### [Text section]
- - -
On 2020/3/19 AM 2:16, Kees Cook wrote:
> On Fri, Feb 07, 2020 at 08:25:48PM +0800, WeiXiong Liao wrote:
>> Support recorder for console. To enable console recorder, just make
>> console_size be greater than 0 and a multiple of 4096.
>>
>> Signed-off-by: WeiXiong Liao <liaoweixiong@allwinnertech.com>
>> ---
>>  fs/pstore/Kconfig          |  12 ++++++
>>  fs/pstore/blkoops.c        |  11 +++++
>>  fs/pstore/blkzone.c        | 101 ++++++++++++++++++++++++++++++++++-----------
>>  include/linux/blkoops.h    |   6 ++-
>>  include/linux/pstore_blk.h |   8 +++-
>>  5 files changed, 112 insertions(+), 26 deletions(-)
>>
>> diff --git a/fs/pstore/Kconfig b/fs/pstore/Kconfig
>> index bbf1fdb5eaa7..5f0a42823028 100644
>> --- a/fs/pstore/Kconfig
>> +++ b/fs/pstore/Kconfig
>> @@ -198,6 +198,18 @@ config PSTORE_BLKOOPS_PMSG_SIZE
>>  	  NOTE that, both kconfig and module parameters can configure blkoops,
>>  	  but module parameters have priority over kconfig.
>>  
>> +config PSTORE_BLKOOPS_CONSOLE_SIZE
>> +	int "console size in kbytes for blkoops"
>> +	depends on PSTORE_BLKOOPS
>> +	depends on PSTORE_CONSOLE
>> +	default 64
> 
> Same tricks here as for the PMSG.
> 

Same reply as for the PMSG.

>> +	help
>> +	  This just sets size of console (console_size) for pstore/blk. The
>> +	  size is in KB and must be a multiple of 4.
>> +
>> +	  NOTE that, both kconfig and module parameters can configure blkoops,
>> +	  but module parameters have priority over kconfig.
>> +
>>  config PSTORE_BLKOOPS_BLKDEV
>>  	string "block device for blkoops"
>>  	depends on PSTORE_BLKOOPS
>> diff --git a/fs/pstore/blkoops.c b/fs/pstore/blkoops.c
>> index 02e6e4c1f965..05990bc3b168 100644
>> --- a/fs/pstore/blkoops.c
>> +++ b/fs/pstore/blkoops.c
>> @@ -20,6 +20,10 @@
>>  module_param(pmsg_size, long, 0400);
>>  MODULE_PARM_DESC(pmsg_size, "pmsg size in kbytes");
>>  
>> +static long console_size = -1;
>> +module_param(console_size, long, 0400);
>> +MODULE_PARM_DESC(console_size, "console size in kbytes");
>> +
>>  static int dump_oops = -1;
>>  module_param(dump_oops, int, 0400);
>>  MODULE_PARM_DESC(total_size, "whether dump oops");
>> @@ -70,6 +74,12 @@
>>  #define DEFAULT_PMSG_SIZE 0
>>  #endif
>>  
>> +#ifdef CONFIG_PSTORE_BLKOOPS_CONSOLE_SIZE
>> +#define DEFAULT_CONSOLE_SIZE CONFIG_PSTORE_BLKOOPS_CONSOLE_SIZE
>> +#else
>> +#define DEFAULT_CONSOLE_SIZE 0
>> +#endif
>> +
>>  #ifdef CONFIG_PSTORE_BLKOOPS_DUMP_OOPS
>>  #define DEFAULT_DUMP_OOPS CONFIG_PSTORE_BLKOOPS_DUMP_OOPS
>>  #else
>> @@ -124,6 +134,7 @@ int blkoops_register_device(struct blkoops_device *bo_dev)
- - -
### [Dataset excerpts]
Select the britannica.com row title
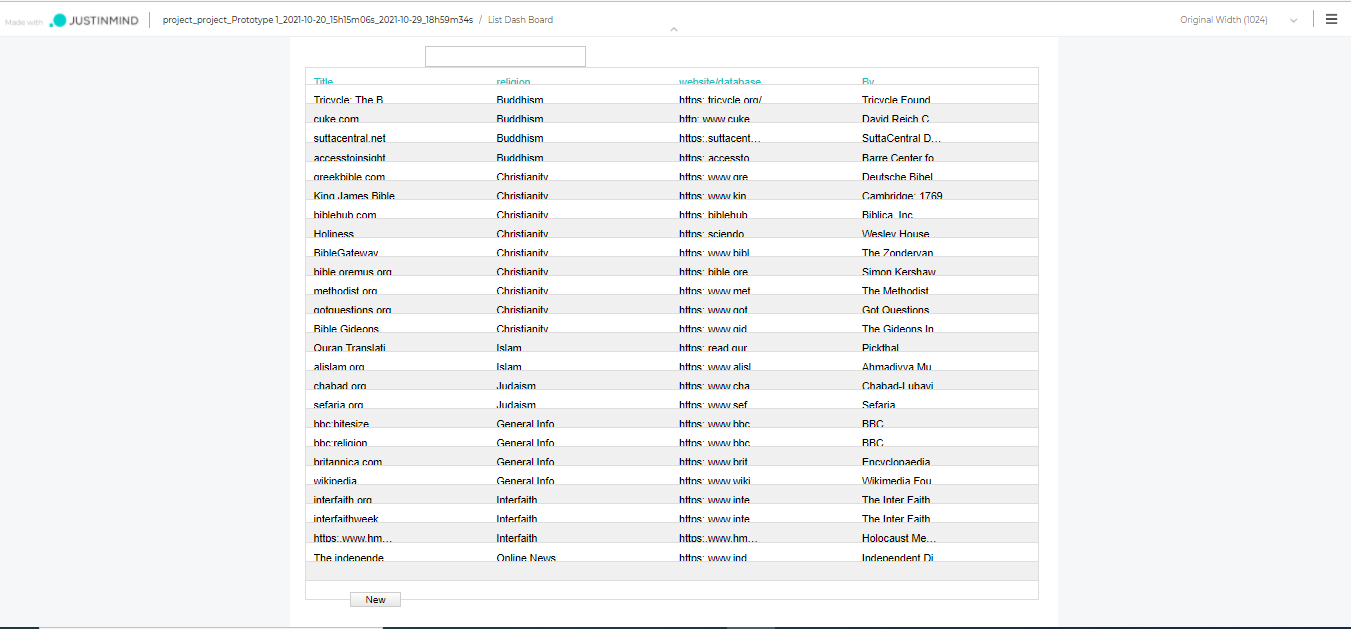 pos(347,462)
- - -
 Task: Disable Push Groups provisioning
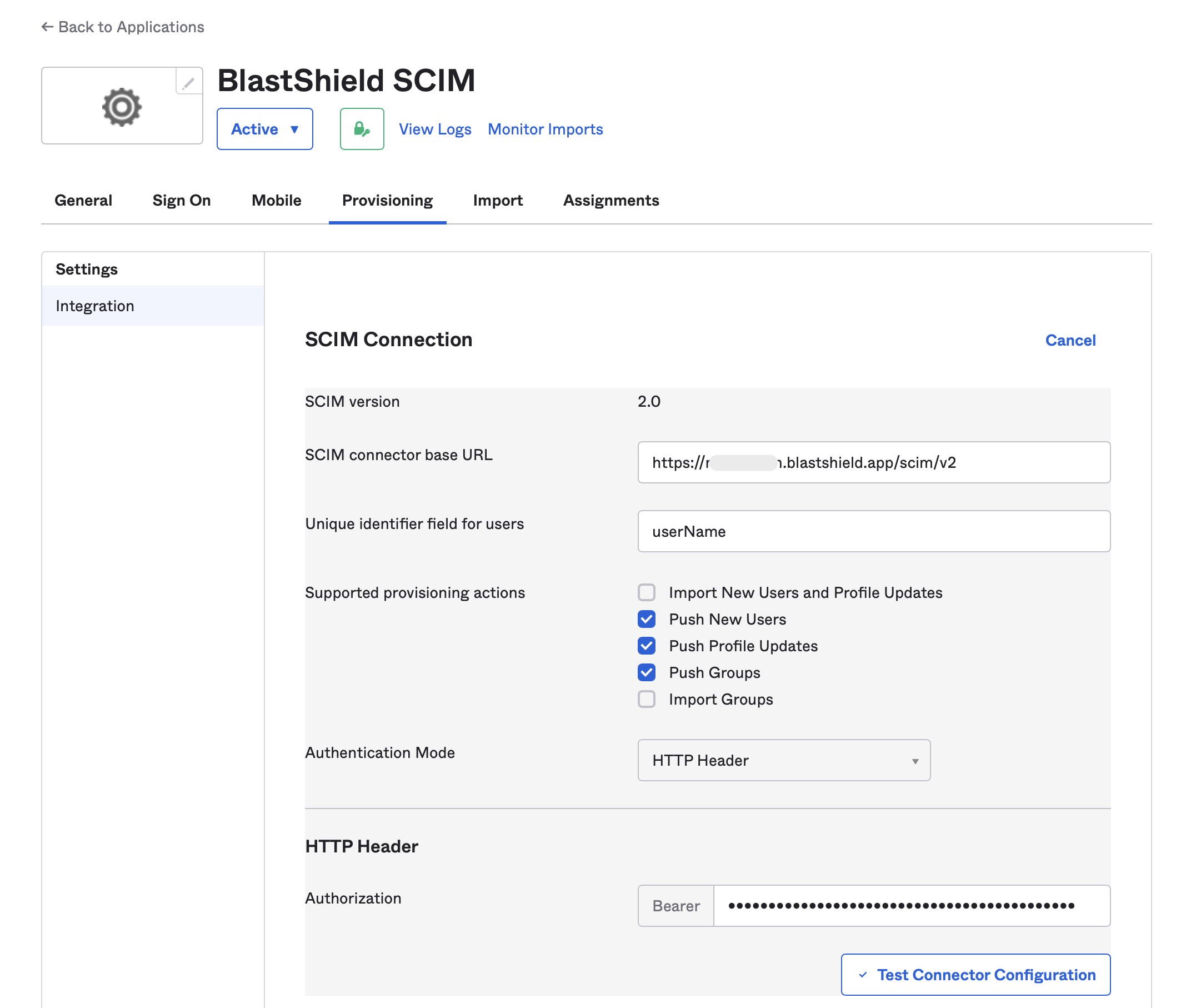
- - -
### [What is asked]
1 > Name every file that the diffstat in the pstore console recorder patch thread lists as changed.
2 > In the pstore console recorder patch thread, what default value is given to the PSTORE_BLKOOPS_CONSOLE_SIZE option?

### [Problem solutions]
1 >
fs/pstore/Kconfig
fs/pstore/blkoops.c
fs/pstore/blkzone.c
include/linux/blkoops.h
include/linux/pstore_blk.h

2 > 64